Statistical Models for Next Generation Sequencing Data

Wang, Yiyi

Statistical Models for Next Generation Sequencing Data

Date

2013-04-01

Authors

Wang, Yiyi

Abstract

Three statistical models are developed to address problems in Next-Generation Sequencing data. The first two models are designed for RNA-Seq data and the third is designed for ChIP-Seq data. The first of the RNA-Seq models uses a Bayesian non- parametric model to detect genes that are differentially expressed across treatments. A negative binomial sampling distribution is used for each gene?s read count such that each gene may have its own parameters.

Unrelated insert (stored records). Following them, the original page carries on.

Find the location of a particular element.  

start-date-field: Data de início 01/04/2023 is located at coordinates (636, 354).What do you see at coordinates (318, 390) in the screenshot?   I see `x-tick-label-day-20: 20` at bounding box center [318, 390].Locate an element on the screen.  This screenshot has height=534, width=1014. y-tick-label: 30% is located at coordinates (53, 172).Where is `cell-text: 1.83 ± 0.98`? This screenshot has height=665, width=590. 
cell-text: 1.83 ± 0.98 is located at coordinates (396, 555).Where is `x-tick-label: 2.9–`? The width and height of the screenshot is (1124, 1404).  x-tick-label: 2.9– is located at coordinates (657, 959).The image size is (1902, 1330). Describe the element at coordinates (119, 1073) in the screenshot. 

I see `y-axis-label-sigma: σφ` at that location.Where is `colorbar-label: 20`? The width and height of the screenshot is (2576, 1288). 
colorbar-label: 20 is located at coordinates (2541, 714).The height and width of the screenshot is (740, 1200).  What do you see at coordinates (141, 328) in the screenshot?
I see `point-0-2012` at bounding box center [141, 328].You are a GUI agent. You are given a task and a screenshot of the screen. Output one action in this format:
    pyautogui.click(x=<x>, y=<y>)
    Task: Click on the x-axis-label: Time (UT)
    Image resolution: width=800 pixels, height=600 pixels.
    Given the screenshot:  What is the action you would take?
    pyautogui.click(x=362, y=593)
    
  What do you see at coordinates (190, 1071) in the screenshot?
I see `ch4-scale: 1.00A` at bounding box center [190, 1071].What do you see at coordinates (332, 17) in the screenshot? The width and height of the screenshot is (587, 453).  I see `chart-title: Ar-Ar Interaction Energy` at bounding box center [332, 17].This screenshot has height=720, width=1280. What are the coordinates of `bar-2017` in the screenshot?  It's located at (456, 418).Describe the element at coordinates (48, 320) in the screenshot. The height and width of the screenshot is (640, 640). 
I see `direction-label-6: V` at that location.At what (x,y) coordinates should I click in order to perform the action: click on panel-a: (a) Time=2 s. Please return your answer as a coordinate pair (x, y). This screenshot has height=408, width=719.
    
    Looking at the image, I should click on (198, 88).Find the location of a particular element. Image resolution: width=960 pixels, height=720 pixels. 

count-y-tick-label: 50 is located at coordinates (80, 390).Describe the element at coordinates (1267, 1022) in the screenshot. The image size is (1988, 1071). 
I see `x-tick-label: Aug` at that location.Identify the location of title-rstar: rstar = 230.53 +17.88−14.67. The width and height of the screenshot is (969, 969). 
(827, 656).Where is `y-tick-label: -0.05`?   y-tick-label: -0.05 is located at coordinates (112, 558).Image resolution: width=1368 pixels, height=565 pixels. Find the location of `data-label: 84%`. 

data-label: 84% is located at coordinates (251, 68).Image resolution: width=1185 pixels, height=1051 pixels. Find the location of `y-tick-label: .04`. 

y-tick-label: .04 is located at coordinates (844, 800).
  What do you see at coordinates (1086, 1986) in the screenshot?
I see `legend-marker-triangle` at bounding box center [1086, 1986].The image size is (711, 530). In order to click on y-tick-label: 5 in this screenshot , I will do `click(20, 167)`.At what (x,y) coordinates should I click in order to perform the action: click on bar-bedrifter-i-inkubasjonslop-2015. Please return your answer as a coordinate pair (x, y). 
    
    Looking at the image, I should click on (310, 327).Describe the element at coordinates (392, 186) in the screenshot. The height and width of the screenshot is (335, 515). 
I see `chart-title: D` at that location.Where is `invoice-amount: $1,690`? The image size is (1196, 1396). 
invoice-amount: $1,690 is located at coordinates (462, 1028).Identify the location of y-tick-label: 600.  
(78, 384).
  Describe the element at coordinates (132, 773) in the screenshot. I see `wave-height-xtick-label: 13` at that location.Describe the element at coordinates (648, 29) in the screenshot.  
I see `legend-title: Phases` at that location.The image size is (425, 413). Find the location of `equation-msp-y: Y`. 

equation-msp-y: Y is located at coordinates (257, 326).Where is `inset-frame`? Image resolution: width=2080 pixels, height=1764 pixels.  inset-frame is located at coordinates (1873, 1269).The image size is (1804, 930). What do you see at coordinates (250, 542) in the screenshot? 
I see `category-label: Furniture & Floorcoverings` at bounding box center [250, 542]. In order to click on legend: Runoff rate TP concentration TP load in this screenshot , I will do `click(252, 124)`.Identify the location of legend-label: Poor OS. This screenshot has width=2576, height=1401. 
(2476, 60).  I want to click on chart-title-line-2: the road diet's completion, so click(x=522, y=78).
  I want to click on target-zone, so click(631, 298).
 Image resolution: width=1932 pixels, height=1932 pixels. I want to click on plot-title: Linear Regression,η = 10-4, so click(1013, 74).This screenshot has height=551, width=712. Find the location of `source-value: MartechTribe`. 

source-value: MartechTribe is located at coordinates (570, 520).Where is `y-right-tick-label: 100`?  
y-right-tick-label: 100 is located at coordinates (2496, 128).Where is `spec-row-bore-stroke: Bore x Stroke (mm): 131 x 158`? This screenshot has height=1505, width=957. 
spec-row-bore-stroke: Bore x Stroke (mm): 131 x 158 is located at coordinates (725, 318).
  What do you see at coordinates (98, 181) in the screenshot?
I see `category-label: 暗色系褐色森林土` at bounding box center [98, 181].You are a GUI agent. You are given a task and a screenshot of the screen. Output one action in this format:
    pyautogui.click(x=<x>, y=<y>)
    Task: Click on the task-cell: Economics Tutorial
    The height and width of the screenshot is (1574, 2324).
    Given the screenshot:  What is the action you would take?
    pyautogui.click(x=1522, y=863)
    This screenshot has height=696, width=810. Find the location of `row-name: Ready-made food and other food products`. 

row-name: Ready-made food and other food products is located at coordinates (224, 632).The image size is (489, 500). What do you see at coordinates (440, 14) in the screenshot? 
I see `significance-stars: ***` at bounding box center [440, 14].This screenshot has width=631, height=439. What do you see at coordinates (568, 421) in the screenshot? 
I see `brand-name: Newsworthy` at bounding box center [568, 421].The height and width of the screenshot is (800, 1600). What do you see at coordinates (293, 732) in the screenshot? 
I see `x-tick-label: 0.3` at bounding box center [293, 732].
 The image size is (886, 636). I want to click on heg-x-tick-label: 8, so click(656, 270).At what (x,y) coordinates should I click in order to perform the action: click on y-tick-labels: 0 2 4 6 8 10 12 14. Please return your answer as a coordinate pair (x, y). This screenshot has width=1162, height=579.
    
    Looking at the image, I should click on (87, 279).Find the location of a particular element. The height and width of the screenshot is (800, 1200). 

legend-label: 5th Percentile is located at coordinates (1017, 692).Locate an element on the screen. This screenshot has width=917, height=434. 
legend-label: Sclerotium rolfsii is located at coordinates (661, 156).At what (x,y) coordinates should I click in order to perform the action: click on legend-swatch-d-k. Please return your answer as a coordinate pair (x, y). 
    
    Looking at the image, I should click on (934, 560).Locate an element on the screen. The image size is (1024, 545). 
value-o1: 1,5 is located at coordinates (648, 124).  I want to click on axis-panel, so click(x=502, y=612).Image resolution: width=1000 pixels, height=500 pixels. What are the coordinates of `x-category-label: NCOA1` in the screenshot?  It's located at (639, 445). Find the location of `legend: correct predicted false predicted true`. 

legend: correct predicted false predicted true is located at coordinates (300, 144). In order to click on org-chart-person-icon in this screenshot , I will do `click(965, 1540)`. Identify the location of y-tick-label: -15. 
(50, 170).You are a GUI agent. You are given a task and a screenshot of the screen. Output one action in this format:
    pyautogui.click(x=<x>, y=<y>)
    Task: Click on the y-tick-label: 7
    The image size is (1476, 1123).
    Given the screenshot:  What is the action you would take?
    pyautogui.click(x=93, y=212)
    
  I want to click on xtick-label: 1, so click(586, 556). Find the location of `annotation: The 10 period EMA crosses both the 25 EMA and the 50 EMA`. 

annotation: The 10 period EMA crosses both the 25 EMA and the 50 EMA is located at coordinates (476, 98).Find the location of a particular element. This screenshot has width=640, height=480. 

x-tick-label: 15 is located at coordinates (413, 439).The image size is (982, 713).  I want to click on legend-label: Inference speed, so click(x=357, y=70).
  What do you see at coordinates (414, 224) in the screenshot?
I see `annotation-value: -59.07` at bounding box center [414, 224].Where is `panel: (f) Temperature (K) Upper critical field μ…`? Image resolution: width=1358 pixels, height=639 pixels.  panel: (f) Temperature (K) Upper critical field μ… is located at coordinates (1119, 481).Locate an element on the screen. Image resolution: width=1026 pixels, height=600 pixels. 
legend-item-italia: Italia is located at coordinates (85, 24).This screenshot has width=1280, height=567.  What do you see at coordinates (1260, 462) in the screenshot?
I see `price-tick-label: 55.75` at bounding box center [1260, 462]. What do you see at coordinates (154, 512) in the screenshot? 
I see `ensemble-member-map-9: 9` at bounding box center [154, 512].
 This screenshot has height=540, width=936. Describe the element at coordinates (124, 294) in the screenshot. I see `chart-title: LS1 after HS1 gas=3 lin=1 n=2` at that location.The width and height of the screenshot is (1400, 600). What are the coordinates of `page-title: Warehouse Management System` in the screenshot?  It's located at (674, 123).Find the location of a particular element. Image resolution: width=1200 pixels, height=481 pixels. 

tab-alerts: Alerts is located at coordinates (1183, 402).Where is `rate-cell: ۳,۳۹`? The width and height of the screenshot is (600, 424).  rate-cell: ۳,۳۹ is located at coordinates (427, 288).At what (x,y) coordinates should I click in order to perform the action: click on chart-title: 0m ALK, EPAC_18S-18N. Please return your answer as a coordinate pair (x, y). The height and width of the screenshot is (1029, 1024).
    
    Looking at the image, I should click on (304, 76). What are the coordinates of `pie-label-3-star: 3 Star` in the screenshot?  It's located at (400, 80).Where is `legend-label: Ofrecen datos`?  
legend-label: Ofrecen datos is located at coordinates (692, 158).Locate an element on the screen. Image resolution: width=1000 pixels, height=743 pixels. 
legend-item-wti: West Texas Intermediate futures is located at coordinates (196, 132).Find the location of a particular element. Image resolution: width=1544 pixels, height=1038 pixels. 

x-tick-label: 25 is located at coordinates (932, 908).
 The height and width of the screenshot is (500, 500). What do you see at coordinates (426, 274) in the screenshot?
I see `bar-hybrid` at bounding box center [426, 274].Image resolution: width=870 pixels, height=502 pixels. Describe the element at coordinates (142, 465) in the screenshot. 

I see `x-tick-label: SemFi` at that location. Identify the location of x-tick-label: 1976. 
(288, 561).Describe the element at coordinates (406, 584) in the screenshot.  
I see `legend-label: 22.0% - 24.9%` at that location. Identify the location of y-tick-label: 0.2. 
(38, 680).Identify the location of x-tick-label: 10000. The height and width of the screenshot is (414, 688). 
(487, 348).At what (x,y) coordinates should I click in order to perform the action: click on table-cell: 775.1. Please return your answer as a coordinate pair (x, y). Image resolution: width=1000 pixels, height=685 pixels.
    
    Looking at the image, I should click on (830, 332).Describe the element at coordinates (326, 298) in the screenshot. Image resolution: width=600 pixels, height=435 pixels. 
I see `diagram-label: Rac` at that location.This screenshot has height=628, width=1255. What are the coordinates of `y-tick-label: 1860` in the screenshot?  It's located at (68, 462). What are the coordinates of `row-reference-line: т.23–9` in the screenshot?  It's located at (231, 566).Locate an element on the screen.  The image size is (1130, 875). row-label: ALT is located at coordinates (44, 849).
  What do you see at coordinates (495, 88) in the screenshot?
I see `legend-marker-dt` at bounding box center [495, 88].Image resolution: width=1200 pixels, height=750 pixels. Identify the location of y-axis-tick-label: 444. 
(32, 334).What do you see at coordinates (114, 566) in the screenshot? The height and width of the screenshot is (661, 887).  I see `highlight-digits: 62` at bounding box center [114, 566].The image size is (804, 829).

Despite the consequent large number of parameters, parsimony is imposed by a clustering inherent in the Bayesian nonparametric framework. A Bayesian discovery procedure is adopted to calculate the probability that each gene is differentially expressed. A simulation study and real data analysis show this method will perform at least as well as existing leading methods in some cases. The second RNA-Seq model shares the framework of the first model, but replaces the usual random partition prior from the Dirichlet process by a random partition prior indexed by distances from Gene Ontology (GO). The use of the external biological information yields improvements in statistical power over the original Bayesian discovery procedure. The third model addresses the problem of identifying protein binding sites for ChIP-Seq data. An exact test via a stochastic approximation is used to test the hypothesis that the treatment effect is independent of the sequence count intensity effect. The sliding window procedure for ChIP-Seq data is followed. The p-value and the adjusted false discovery rate are calculated for each window. For the sites identified as peak regions, three candidate models are proposed for characterizing the bimodality of the ChIP-Seq data, and the stochastic approximation in Monte Carlo (SAMC) method is used for selecting the best of the three. Real data analysis shows that this method produces comparable results as other existing methods and is advantageous in identifying bimodality of the data.